According to the American Cancer Society, nearly 40,000 women in the United States will succumb to breast cancer this year. Most of these women will die not from the primary tumor but rather tumor recurrence -- the reappearance of the disease following treatment.
Precisely what causes breast cancer recurrence has been poorly understood. But now a piece of the puzzle has fallen into place: Researchers at the Perelman School of Medicine, University of Pennsylvania have identified a key molecular player in recurrent breast cancer -- a finding that suggests potential new therapeutic strategies.
The study, performed in the laboratory of Lewis A. Chodosh MD, PhD, chair of Cancer Biology and director of Cancer Genetics at the Abramson Family Cancer Research Institute, implicates the tumor suppressor protein Par-4 in recurrent breast cancer.
Par-4 is downregulated in recurrent tumors, and knocking the gene's expression down accelerates tumor recurrence in a mouse model of recurrent breast cancer. Conversely, overexpressing Par-4 delays the onset of tumor recurrence.
Data from human breast cancer patients confirm these findings. The authors analyzed patient tumors from the I-SPY 1 TRIAL, a clinical trial that measured tumor gene expression patterns and response to neoadjuvant chemotherapy. They found that Par-4 expression is low in "residual disease" (that portion of a tumor that survives chemotherapy) compared to the primary tumor prior to treatment, and that women with low Par-4 levels in their primary tumors tend to respond less well to treatment and are more likely to experience a relapse.
The findings appear in this week's issue of Cancer Cell.
The study was led by Chodosh senior postdoctoral fellow, James V. Alvarez, PhD. Alvarez and his colleagues teased apart the role of Par-4 using a mouse model of recurrent breast cancer. In this model, turning "on" the HER2/neu oncogene in mice -- which is turned on in about 20% of human breast cancers -- induces the formation of a primary mammary tumor. Subsequently, turning HER2/neu "off" in a tumor that has arisen causes it to essentially disappear, mimicking the treatment of primary human breast cancers with the anti-HER2/neu agent, Herceptin. But, as in many human patients, at some point in the weeks and months following tumor regression, tumors often return, both in the breast as well as in secondary sites such as the lungs.

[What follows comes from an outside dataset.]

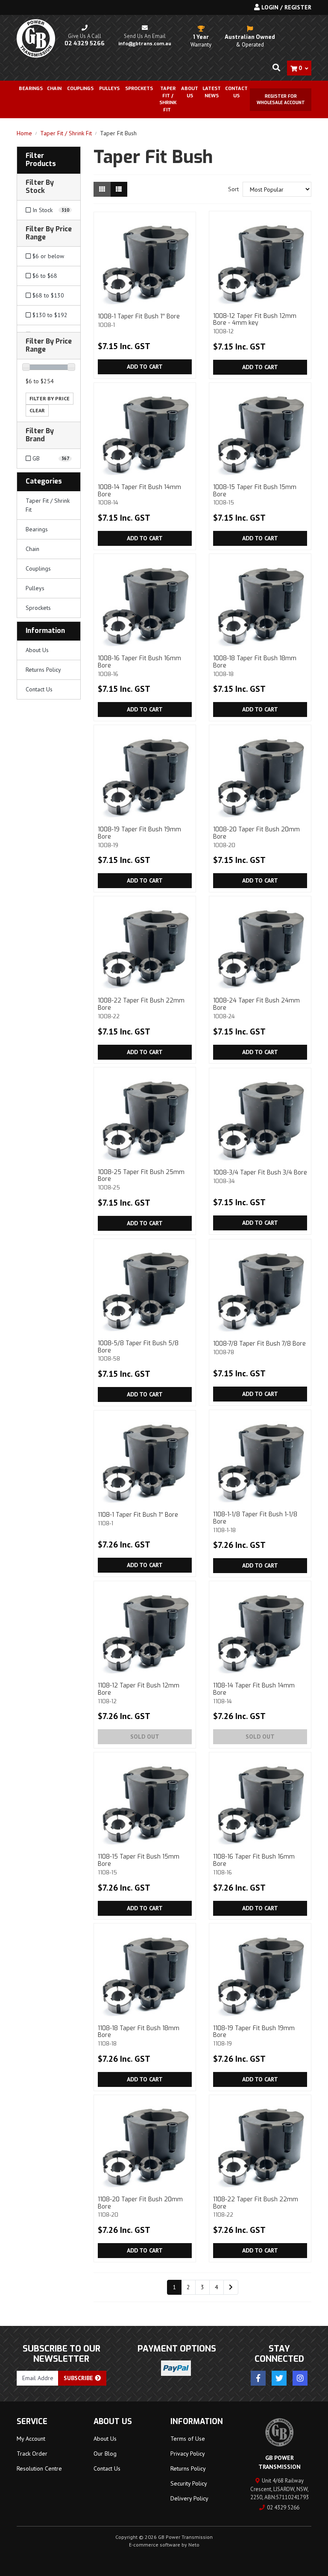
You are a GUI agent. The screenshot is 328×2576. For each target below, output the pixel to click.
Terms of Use (187, 2438)
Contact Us (236, 92)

By studying these paired primary and recurrent tumors, Alvarez, Chodosh, and their colleagues found that Par-4 expression was dialed down in recurrent tumors relative to primary tumors. When they examined gene expression data from human breast cancer specimens, they found that low Par-4 expression was associated with an increased risk of recurrence and a poorer response to neoadjuvant therapy -- chemotherapy prior to surgery. A poor response to neoadjuvant therapy is associated with an increased likelihood of recurrence.
Based on these findings, the team hypothesized that cells that downregulate Par-4 may be more adept at surviving chemotherapeutic treatment of the primary tumor, and that's precisely what they found. When they compared cells expressing normal levels of Par-4 with cells that had downregulated the gene, they found that it is the cells with low Par-4 levels that persist following treatment. Consequently, it is these cells that are available to give rise to recurrent tumors in the future.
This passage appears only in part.